Excerpted text —
● ● ● ● ●

Some microphones (e.g. the Zoom H3-VR) handle this internally and output B-format directly.
Common microphones
| Microphone | Order | Capsules | Output | Notes |
|---|---|---|---|---|
| Zoom H3-VR | 1st | 4 | A- or B-format | Entry-level, integrated encoder, good for field recording |
| Sennheiser Ambeo VR Mic | 1st | 4 | A-format | Widely used, requires Sennheiser A-B Ambisonics plugin for encoding |
| Rode NT-SF1 | 1st | 4 | A-format | SoundField by Rode software included |
| Core Sound TetraMic | 1st | 4 | A-format | Long-established, widely used in field recording and research |
| Zylia ZM-1 | 3rd | 19 | A-format | Higher-order, includes Zylia Studio software, good spatial resolution |
| mh acoustics Eigenmike em32 | 4th | 32 | A-format | Professional/research grade, very high spatial resolution |
In the ICST workflow
Any B-format recording — whether from a first-order or HOA microphone — can be loaded directly into a REAPER session and decoded with the ICST AmbiDecoder. For HOA recordings, make sure the Ambisonics order in the decoder matches the recording order.

● ● ● ● ●

Input rows —

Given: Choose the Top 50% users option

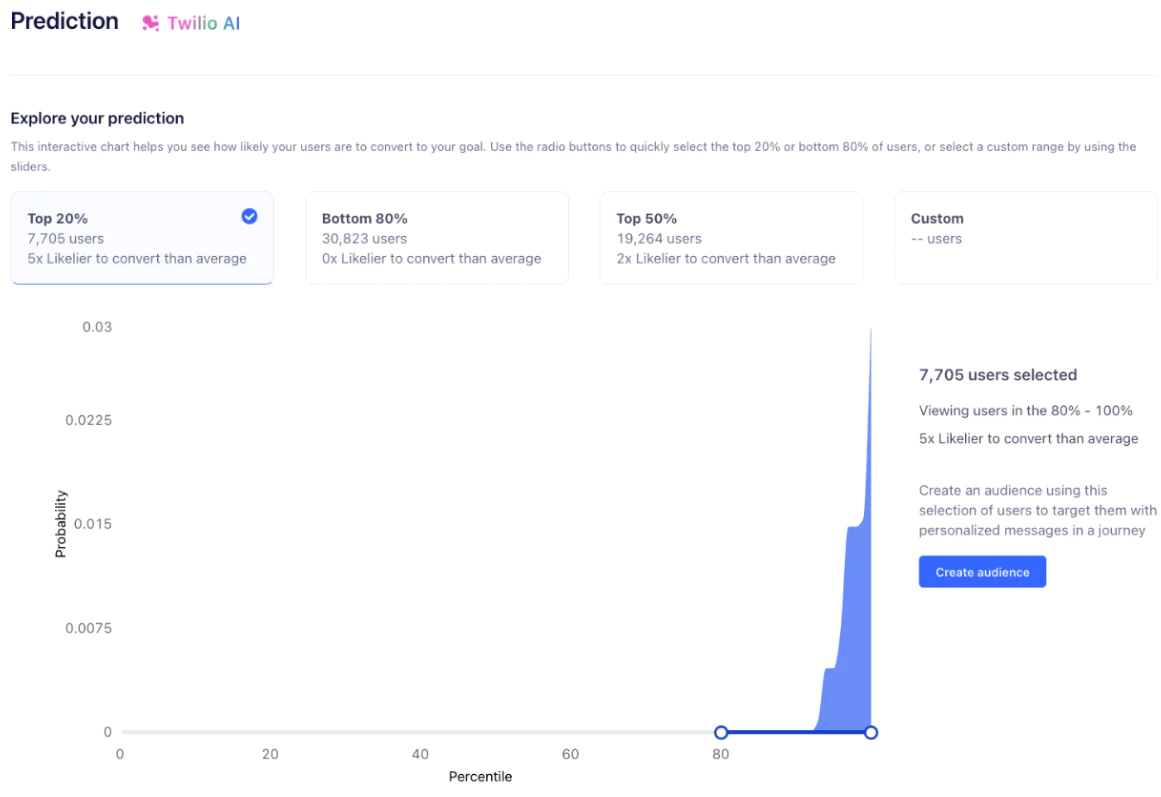Looking at the screenshot, I should pos(730,239).
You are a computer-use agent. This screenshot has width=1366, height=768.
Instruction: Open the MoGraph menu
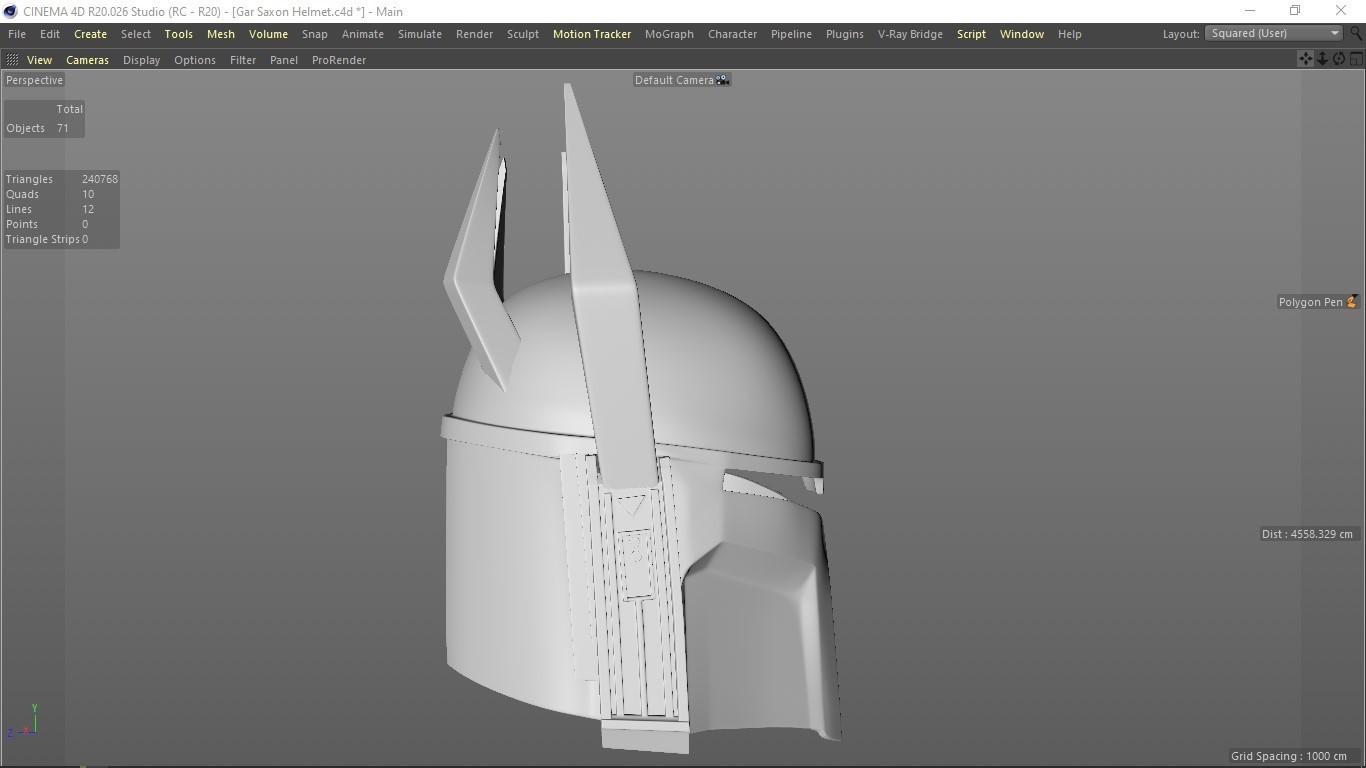click(x=668, y=33)
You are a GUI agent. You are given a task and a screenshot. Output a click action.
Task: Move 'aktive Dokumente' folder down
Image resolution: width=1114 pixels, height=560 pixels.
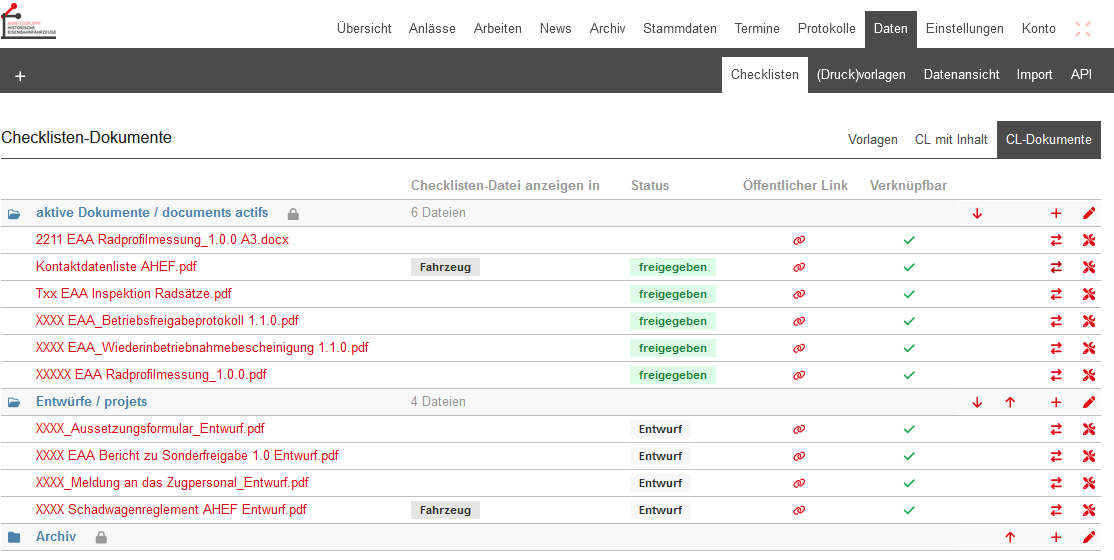click(977, 213)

● ● ● ● ●

Challenge 1 — According to the text on ambisonic microphones, how many capsules does the Zylia ZM-1 have?
Challenge 2 — Reproduce the whole listing with "agent" changed to "assistant" wherever it occurs, and leave the pictures out.
The text and the listing have no connection to each other.

Written reply 1 — 19

Written reply 2 —
Given: Choose the Top 50% users option

Looking at the screenshot, I should pos(730,239).
You are a computer-use assistant. This screenshot has width=1366, height=768.
Instruction: Open the MoGraph menu
click(x=668, y=33)
You are a GUI assistant. You are given a task and a screenshot. Output a click action.
Task: Move 'aktive Dokumente' folder down
Image resolution: width=1114 pixels, height=560 pixels.
click(977, 213)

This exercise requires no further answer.